_Given instruction_. Reproduce the records below word for word, without changing anything.

_Supplied data_.
********
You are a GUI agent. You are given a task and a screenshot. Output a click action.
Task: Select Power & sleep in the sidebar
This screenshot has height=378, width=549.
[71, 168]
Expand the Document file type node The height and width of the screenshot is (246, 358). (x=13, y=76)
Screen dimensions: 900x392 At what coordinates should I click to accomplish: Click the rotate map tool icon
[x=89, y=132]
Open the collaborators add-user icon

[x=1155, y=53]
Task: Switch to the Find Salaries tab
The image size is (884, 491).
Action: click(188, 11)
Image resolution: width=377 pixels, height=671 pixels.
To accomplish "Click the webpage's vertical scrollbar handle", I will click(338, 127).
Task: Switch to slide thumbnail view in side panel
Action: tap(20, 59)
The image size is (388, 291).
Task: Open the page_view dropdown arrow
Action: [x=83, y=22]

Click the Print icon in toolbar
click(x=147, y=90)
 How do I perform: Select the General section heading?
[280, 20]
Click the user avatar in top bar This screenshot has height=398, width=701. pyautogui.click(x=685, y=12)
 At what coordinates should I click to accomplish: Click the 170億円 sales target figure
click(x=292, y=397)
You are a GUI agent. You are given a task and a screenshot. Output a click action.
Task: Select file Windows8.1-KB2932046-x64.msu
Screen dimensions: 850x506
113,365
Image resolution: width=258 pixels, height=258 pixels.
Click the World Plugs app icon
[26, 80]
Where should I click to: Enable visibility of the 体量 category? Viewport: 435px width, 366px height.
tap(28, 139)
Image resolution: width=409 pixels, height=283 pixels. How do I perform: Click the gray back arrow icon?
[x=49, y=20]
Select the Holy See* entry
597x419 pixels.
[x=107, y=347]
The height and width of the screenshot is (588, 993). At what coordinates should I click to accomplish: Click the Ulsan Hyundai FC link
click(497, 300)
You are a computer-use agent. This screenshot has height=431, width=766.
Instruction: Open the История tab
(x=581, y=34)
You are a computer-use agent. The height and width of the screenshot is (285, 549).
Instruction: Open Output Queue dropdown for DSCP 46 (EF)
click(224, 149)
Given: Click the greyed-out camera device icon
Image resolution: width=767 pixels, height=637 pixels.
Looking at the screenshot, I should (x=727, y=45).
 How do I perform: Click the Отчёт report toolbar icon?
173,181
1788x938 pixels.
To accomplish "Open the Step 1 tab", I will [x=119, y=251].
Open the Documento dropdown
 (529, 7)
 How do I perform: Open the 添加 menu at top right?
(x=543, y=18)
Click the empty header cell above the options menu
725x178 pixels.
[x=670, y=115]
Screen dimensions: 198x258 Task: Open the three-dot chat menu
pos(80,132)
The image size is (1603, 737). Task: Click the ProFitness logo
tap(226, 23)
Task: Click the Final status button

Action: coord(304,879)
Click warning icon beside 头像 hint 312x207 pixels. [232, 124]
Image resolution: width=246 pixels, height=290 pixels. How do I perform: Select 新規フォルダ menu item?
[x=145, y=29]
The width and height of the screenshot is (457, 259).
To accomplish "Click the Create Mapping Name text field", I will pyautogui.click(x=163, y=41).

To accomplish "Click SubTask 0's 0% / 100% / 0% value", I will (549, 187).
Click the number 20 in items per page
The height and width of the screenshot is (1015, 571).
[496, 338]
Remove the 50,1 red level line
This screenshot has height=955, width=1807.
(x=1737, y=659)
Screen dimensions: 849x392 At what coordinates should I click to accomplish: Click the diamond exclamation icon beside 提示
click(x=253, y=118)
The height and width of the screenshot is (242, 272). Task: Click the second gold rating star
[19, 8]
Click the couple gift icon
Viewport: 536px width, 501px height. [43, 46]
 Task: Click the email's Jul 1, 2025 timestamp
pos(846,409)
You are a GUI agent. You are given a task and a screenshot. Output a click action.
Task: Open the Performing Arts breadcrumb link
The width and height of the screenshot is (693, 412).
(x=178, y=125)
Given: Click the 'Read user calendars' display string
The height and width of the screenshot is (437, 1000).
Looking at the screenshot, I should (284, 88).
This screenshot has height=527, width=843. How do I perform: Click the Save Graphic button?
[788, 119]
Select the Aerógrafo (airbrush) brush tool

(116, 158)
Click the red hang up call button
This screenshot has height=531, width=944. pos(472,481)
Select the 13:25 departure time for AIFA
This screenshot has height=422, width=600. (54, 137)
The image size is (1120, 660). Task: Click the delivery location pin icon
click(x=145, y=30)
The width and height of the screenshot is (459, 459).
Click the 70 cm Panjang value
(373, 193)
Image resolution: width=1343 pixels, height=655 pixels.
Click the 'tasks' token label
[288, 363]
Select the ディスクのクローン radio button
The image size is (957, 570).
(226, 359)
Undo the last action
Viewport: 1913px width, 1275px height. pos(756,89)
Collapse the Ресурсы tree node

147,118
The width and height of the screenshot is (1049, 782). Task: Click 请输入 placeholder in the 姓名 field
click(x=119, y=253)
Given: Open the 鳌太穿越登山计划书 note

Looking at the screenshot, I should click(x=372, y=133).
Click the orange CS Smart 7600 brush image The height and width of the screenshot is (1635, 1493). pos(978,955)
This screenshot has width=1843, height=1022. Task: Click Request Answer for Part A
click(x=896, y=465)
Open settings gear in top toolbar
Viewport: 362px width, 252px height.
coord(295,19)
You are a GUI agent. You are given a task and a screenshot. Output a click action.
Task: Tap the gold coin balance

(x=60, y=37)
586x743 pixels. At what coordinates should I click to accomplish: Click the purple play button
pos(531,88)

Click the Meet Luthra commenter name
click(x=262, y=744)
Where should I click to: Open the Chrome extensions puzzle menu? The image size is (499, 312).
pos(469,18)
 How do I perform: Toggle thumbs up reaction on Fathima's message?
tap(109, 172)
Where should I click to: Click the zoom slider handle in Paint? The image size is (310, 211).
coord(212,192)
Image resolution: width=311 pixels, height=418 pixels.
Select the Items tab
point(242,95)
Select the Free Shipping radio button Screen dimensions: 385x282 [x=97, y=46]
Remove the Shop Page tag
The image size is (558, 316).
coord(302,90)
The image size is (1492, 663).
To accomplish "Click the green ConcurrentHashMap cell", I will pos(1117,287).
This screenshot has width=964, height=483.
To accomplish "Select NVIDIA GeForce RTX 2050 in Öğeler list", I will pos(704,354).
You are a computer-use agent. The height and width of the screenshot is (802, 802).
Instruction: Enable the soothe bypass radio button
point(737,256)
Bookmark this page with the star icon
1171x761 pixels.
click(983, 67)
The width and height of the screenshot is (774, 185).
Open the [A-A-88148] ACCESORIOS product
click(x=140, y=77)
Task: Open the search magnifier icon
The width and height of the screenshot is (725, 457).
********
_Response below_.
You are a GUI agent. You are given a task and a screenshot. Output a click action.
Task: Select Power & sleep in the sidebar
This screenshot has height=378, width=549.
[71, 168]
Expand the Document file type node The height and width of the screenshot is (246, 358). (x=13, y=76)
Screen dimensions: 900x392 At what coordinates should I click to accomplish: Click the rotate map tool icon
[x=89, y=132]
Open the collaborators add-user icon

[x=1155, y=53]
Task: Switch to the Find Salaries tab
The image size is (884, 491).
Action: click(188, 11)
Image resolution: width=377 pixels, height=671 pixels.
To accomplish "Click the webpage's vertical scrollbar handle", I will click(338, 127).
Task: Switch to slide thumbnail view in side panel
Action: tap(20, 59)
The image size is (388, 291).
Task: Open the page_view dropdown arrow
Action: [x=83, y=22]

Click the Print icon in toolbar
click(x=147, y=90)
 How do I perform: Select the General section heading?
[280, 20]
Click the user avatar in top bar This screenshot has height=398, width=701. pyautogui.click(x=685, y=12)
 At what coordinates should I click to accomplish: Click the 170億円 sales target figure
click(x=292, y=397)
You are a GUI agent. You are given a task and a screenshot. Output a click action.
Task: Select file Windows8.1-KB2932046-x64.msu
Screen dimensions: 850x506
113,365
Image resolution: width=258 pixels, height=258 pixels.
Click the World Plugs app icon
[26, 80]
Where should I click to: Enable visibility of the 体量 category? Viewport: 435px width, 366px height.
tap(28, 139)
Image resolution: width=409 pixels, height=283 pixels. How do I perform: Click the gray back arrow icon?
[x=49, y=20]
Select the Holy See* entry
597x419 pixels.
[x=107, y=347]
The height and width of the screenshot is (588, 993). At what coordinates should I click to accomplish: Click the Ulsan Hyundai FC link
click(497, 300)
You are a computer-use agent. This screenshot has height=431, width=766.
Instruction: Open the История tab
(x=581, y=34)
You are a computer-use agent. The height and width of the screenshot is (285, 549).
Instruction: Open Output Queue dropdown for DSCP 46 (EF)
click(224, 149)
Given: Click the greyed-out camera device icon
Image resolution: width=767 pixels, height=637 pixels.
Looking at the screenshot, I should (x=727, y=45).
 How do I perform: Click the Отчёт report toolbar icon?
173,181
1788x938 pixels.
To accomplish "Open the Step 1 tab", I will [x=119, y=251].
Open the Documento dropdown
 (529, 7)
 How do I perform: Open the 添加 menu at top right?
(x=543, y=18)
Click the empty header cell above the options menu
725x178 pixels.
[x=670, y=115]
Screen dimensions: 198x258 Task: Open the three-dot chat menu
pos(80,132)
The image size is (1603, 737). Task: Click the ProFitness logo
tap(226, 23)
Task: Click the Final status button

Action: coord(304,879)
Click warning icon beside 头像 hint 312x207 pixels. [232, 124]
Image resolution: width=246 pixels, height=290 pixels. How do I perform: Select 新規フォルダ menu item?
[x=145, y=29]
The width and height of the screenshot is (457, 259).
To accomplish "Click the Create Mapping Name text field", I will pyautogui.click(x=163, y=41).

To accomplish "Click SubTask 0's 0% / 100% / 0% value", I will (549, 187).
Click the number 20 in items per page
The height and width of the screenshot is (1015, 571).
[496, 338]
Remove the 50,1 red level line
This screenshot has height=955, width=1807.
(x=1737, y=659)
Screen dimensions: 849x392 At what coordinates should I click to accomplish: Click the diamond exclamation icon beside 提示
click(x=253, y=118)
The height and width of the screenshot is (242, 272). Task: Click the second gold rating star
[19, 8]
Click the couple gift icon
Viewport: 536px width, 501px height. [43, 46]
 Task: Click the email's Jul 1, 2025 timestamp
pos(846,409)
You are a GUI agent. You are given a task and a screenshot. Output a click action.
Task: Open the Performing Arts breadcrumb link
The width and height of the screenshot is (693, 412).
(x=178, y=125)
Given: Click the 'Read user calendars' display string
The height and width of the screenshot is (437, 1000).
Looking at the screenshot, I should (284, 88).
This screenshot has height=527, width=843. How do I perform: Click the Save Graphic button?
[788, 119]
Select the Aerógrafo (airbrush) brush tool

(116, 158)
Click the red hang up call button
This screenshot has height=531, width=944. pos(472,481)
Select the 13:25 departure time for AIFA
This screenshot has height=422, width=600. (54, 137)
The image size is (1120, 660). Task: Click the delivery location pin icon
click(x=145, y=30)
The width and height of the screenshot is (459, 459).
Click the 70 cm Panjang value
(373, 193)
Image resolution: width=1343 pixels, height=655 pixels.
Click the 'tasks' token label
[288, 363]
Select the ディスクのクローン radio button
The image size is (957, 570).
(226, 359)
Undo the last action
Viewport: 1913px width, 1275px height. pos(756,89)
Collapse the Ресурсы tree node

147,118
The width and height of the screenshot is (1049, 782). Task: Click 请输入 placeholder in the 姓名 field
click(x=119, y=253)
Given: Open the 鳌太穿越登山计划书 note

Looking at the screenshot, I should click(x=372, y=133).
Click the orange CS Smart 7600 brush image The height and width of the screenshot is (1635, 1493). pos(978,955)
This screenshot has width=1843, height=1022. Task: Click Request Answer for Part A
click(x=896, y=465)
Open settings gear in top toolbar
Viewport: 362px width, 252px height.
coord(295,19)
You are a GUI agent. You are given a task and a screenshot. Output a click action.
Task: Tap the gold coin balance

(x=60, y=37)
586x743 pixels. At what coordinates should I click to accomplish: Click the purple play button
pos(531,88)

Click the Meet Luthra commenter name
click(x=262, y=744)
Where should I click to: Open the Chrome extensions puzzle menu? The image size is (499, 312).
pos(469,18)
 How do I perform: Toggle thumbs up reaction on Fathima's message?
tap(109, 172)
Where should I click to: Click the zoom slider handle in Paint? The image size is (310, 211).
coord(212,192)
Image resolution: width=311 pixels, height=418 pixels.
Select the Items tab
point(242,95)
Select the Free Shipping radio button Screen dimensions: 385x282 [x=97, y=46]
Remove the Shop Page tag
The image size is (558, 316).
coord(302,90)
The image size is (1492, 663).
To accomplish "Click the green ConcurrentHashMap cell", I will pos(1117,287).
This screenshot has width=964, height=483.
To accomplish "Select NVIDIA GeForce RTX 2050 in Öğeler list", I will pos(704,354).
You are a computer-use agent. The height and width of the screenshot is (802, 802).
Instruction: Enable the soothe bypass radio button
point(737,256)
Bookmark this page with the star icon
1171x761 pixels.
click(983, 67)
The width and height of the screenshot is (774, 185).
Open the [A-A-88148] ACCESORIOS product
click(x=140, y=77)
Task: Open the search magnifier icon
The width and height of the screenshot is (725, 457).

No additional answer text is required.